Parallel zu diesen Erzählsträngen gesellen sich Themen wie Drogenmissbrauch, Diebstähle und körperliche Auseinandersetzungen. All dies vor dem Hintergrund einer weitaus größeren, mysteriösen Verschwörung. Die unerwartete Intervention der Bundespolizei, die plötzlich in Tiverton auftaucht, zwingt Hirsch dazu, sich aus einer eskalierenden Krise zurückzuhalten; eine Maßnahme, die er keinesfalls akzeptieren will. Trotz der Vielzahl an parallelen Entwicklungen gelingt es Disher, alle Stränge harmonisch zu einem facettenreichen und authentischen Porträt von Hirschs Leben in einer Provinz zu verschmelzen, in der die lokalen Regeln und Bräuche oft das Sagen haben.

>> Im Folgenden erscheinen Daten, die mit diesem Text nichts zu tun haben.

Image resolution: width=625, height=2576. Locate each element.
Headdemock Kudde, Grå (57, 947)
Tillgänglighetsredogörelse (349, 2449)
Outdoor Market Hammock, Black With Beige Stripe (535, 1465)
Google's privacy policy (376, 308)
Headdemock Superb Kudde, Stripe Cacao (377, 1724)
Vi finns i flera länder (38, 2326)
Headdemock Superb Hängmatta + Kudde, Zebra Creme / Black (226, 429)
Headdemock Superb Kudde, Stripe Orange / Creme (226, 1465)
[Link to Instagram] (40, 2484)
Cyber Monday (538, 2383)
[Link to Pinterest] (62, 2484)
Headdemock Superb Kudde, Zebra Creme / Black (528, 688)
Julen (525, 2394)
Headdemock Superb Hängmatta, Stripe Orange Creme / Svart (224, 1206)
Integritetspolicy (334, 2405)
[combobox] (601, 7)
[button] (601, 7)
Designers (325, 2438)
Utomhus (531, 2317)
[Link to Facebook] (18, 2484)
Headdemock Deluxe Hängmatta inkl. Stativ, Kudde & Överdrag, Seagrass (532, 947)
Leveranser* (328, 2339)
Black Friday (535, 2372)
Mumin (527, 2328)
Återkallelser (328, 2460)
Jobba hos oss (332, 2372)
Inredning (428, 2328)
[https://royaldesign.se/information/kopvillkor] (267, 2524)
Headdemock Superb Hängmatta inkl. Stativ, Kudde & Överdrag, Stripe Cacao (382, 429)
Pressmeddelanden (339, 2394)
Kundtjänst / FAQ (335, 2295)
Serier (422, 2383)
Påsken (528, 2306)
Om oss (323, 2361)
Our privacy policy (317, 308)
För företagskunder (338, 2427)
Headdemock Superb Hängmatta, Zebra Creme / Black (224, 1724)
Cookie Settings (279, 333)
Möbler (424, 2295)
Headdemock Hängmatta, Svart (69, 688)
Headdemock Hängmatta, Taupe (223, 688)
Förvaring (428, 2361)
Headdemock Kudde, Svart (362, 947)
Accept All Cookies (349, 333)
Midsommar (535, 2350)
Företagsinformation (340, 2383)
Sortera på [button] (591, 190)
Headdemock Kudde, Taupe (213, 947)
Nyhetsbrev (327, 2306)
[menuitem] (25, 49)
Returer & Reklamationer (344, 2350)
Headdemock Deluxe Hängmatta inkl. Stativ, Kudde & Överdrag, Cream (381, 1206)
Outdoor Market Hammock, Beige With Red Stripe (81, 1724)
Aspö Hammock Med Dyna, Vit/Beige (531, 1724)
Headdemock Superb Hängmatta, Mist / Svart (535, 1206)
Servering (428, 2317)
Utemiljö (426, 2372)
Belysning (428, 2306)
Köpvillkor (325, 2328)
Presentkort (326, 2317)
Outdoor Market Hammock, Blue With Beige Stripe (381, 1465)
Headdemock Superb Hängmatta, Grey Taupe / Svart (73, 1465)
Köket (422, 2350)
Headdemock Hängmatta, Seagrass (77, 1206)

Garry Disher beweist erneut, warum er als Meister der literarischen Bildsprache gilt. Mit seiner präzisen, fast malerischen Sprache erweckt er seine Figuren zum Leben und verleiht jedem Kapitel eine eindrucksvolle Tiefe. Seine Werke sind stets eine gelungene Synthese aus scharfer Sozialkritik und fesselnder Kriminalliteratur und „Desolation Hill“ bildet da keine Ausnahme. Der Roman bietet nicht nur spannende Unterhaltung, sondern regt den Leser zugleich zum Nachdenken über die brisanten gesellschaftlichen Fragen unserer Zeit an.